TASK REQUIREMENTS =>
Among the lines below, which ones contain the word "computer"? Copy every such line.

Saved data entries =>
---------------
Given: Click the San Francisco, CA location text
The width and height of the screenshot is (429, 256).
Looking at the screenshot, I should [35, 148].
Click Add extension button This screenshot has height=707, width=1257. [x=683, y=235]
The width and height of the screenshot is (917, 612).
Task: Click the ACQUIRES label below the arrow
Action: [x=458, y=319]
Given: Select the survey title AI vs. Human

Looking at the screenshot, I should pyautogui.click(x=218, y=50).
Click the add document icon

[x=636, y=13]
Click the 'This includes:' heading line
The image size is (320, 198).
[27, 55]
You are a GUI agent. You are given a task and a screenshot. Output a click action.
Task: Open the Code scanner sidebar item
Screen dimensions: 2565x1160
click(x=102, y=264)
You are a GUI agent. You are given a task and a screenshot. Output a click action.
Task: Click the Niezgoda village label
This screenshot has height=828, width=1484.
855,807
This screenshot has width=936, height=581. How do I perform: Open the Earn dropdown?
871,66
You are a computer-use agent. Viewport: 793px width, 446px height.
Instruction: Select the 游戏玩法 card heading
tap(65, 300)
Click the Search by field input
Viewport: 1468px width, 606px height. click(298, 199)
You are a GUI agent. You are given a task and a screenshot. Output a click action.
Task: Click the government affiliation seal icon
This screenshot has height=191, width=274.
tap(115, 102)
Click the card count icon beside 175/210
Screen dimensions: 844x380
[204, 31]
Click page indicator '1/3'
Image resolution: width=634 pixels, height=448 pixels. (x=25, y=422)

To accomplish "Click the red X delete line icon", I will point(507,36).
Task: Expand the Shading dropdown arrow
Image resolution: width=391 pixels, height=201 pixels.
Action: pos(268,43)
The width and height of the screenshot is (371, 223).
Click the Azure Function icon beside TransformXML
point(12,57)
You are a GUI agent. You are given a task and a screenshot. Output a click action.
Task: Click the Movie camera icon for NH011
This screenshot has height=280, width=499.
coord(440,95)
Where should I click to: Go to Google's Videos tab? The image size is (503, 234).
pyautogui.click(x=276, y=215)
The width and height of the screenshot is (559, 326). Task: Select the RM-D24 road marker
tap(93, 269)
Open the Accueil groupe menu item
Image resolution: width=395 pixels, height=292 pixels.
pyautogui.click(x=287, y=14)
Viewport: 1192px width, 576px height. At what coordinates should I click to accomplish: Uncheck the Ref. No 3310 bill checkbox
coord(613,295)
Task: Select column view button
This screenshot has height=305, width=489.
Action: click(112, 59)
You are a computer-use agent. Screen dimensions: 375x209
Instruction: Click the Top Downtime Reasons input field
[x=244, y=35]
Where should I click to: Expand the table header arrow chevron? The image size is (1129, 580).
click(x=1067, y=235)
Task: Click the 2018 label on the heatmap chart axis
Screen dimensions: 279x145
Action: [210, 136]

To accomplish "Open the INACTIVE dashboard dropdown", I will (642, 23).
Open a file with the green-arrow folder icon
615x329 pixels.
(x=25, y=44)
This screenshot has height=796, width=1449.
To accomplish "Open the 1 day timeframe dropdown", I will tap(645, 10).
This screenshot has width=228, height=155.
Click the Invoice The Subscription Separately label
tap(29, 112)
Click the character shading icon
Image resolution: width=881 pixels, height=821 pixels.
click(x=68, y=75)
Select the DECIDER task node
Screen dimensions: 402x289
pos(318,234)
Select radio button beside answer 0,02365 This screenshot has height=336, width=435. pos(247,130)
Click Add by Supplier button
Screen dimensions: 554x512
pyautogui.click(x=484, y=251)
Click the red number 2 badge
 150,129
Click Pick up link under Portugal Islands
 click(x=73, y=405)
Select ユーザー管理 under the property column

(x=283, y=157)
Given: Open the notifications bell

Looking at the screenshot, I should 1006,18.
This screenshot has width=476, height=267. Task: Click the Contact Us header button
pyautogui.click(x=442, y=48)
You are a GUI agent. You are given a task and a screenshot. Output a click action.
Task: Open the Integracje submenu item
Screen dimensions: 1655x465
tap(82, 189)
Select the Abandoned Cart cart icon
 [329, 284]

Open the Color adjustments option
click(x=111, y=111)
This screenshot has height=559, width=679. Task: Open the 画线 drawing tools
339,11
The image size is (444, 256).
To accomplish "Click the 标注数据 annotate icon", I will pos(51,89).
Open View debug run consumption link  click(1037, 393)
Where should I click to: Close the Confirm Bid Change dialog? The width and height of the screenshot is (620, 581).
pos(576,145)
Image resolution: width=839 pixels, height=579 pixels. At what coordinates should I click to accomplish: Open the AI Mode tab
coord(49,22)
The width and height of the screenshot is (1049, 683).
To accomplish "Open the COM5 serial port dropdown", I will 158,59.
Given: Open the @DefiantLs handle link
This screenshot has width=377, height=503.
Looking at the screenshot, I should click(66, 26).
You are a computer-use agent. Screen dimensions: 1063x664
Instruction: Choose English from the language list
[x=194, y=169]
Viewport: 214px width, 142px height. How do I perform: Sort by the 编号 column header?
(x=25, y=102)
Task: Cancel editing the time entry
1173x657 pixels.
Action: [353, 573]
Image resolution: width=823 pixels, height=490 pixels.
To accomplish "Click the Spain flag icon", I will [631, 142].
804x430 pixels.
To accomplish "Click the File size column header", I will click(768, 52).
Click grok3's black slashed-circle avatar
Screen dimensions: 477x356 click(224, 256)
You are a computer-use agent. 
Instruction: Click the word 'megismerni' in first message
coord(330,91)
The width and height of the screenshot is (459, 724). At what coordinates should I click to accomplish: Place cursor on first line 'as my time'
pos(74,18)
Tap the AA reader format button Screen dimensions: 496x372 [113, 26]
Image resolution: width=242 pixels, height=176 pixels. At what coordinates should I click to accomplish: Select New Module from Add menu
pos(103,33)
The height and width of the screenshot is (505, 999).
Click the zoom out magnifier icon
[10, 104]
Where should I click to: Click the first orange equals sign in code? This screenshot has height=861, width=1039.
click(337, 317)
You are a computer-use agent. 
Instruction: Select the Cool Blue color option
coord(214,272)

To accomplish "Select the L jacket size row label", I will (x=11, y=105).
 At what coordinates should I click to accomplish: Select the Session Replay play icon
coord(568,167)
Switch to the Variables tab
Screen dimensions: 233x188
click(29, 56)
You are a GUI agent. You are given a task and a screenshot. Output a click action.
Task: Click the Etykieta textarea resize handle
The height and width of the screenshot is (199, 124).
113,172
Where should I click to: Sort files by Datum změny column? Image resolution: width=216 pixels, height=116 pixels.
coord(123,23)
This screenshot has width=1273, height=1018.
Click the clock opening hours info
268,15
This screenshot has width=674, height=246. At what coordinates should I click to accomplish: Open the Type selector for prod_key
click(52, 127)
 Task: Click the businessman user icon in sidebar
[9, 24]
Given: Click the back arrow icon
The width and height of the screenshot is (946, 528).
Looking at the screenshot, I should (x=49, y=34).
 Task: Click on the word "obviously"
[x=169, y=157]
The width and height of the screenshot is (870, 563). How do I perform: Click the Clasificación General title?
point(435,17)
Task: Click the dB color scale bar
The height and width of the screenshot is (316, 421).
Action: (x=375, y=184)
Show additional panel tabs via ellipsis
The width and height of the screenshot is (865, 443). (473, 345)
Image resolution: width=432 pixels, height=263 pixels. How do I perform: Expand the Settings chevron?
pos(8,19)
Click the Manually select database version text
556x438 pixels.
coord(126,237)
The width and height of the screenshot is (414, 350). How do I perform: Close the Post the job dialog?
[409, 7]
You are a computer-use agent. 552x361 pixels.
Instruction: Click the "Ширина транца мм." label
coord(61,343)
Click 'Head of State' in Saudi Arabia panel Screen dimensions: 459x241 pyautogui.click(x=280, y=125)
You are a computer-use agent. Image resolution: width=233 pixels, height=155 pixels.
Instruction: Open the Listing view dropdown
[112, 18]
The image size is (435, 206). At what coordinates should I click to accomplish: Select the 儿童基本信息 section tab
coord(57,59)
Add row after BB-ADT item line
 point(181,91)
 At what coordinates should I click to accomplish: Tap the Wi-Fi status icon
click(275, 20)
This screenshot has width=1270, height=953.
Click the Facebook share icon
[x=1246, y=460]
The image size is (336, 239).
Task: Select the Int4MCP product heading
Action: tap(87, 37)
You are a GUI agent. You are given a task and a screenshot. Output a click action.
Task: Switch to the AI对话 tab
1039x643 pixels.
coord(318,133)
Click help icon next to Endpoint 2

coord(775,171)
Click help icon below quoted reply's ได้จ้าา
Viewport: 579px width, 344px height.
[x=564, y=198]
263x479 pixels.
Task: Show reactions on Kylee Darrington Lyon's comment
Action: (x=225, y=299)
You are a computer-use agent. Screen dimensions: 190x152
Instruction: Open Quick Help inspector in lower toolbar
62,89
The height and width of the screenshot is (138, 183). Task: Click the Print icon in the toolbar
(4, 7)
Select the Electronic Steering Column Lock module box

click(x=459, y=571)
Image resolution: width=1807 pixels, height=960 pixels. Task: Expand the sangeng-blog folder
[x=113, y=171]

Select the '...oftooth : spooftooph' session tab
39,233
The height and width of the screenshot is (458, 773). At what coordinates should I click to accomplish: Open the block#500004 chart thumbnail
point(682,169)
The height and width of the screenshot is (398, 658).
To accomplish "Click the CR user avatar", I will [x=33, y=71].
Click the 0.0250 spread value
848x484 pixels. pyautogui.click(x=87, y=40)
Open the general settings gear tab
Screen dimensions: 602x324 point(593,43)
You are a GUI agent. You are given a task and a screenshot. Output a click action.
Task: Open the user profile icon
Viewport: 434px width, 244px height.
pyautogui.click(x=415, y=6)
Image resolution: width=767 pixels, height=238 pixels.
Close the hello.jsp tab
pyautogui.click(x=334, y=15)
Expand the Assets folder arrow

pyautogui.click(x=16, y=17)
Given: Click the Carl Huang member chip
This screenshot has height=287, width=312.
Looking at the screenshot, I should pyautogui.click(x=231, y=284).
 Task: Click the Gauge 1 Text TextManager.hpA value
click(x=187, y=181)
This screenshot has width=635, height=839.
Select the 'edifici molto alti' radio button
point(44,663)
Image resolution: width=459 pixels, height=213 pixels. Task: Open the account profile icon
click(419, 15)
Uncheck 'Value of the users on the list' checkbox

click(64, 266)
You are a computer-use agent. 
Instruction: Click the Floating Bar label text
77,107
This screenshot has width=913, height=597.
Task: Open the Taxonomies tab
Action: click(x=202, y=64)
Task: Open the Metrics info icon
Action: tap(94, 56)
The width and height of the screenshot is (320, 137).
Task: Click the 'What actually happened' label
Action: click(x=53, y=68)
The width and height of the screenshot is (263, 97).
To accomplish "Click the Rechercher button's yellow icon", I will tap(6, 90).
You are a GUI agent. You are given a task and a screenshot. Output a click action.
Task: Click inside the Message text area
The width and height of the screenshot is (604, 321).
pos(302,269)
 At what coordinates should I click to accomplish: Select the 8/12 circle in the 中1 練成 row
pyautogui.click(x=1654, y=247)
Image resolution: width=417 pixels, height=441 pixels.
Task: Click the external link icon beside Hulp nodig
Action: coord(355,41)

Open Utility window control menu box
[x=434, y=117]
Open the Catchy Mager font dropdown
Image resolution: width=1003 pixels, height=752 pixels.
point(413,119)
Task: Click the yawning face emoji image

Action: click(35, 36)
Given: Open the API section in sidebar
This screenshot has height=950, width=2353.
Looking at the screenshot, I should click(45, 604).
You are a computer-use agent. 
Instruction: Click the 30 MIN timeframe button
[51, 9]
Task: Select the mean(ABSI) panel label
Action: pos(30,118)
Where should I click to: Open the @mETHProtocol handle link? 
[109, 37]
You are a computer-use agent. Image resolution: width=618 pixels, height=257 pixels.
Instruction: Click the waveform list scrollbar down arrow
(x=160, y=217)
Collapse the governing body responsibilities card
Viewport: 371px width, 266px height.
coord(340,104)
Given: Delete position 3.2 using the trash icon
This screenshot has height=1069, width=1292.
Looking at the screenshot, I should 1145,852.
---------------
ANSWER SECTION =>
You are a computer-use agent. Viewport: 793px width, 446px height.
You are a computer-use agent. Screen dimensions: 375x209
You are a computer-use agent. Screen dimensions: 1063x664
You are a computer-use agent. 
You are a computer-use agent. 
You are a computer-use agent. 552x361 pixels.
You are a computer-use agent. Image resolution: width=233 pixels, height=155 pixels.
You are a computer-use agent. Screen dimensions: 190x152
You are a computer-use agent. 
You are a computer-use agent. 
You are a computer-use agent. Image resolution: width=618 pixels, height=257 pixels.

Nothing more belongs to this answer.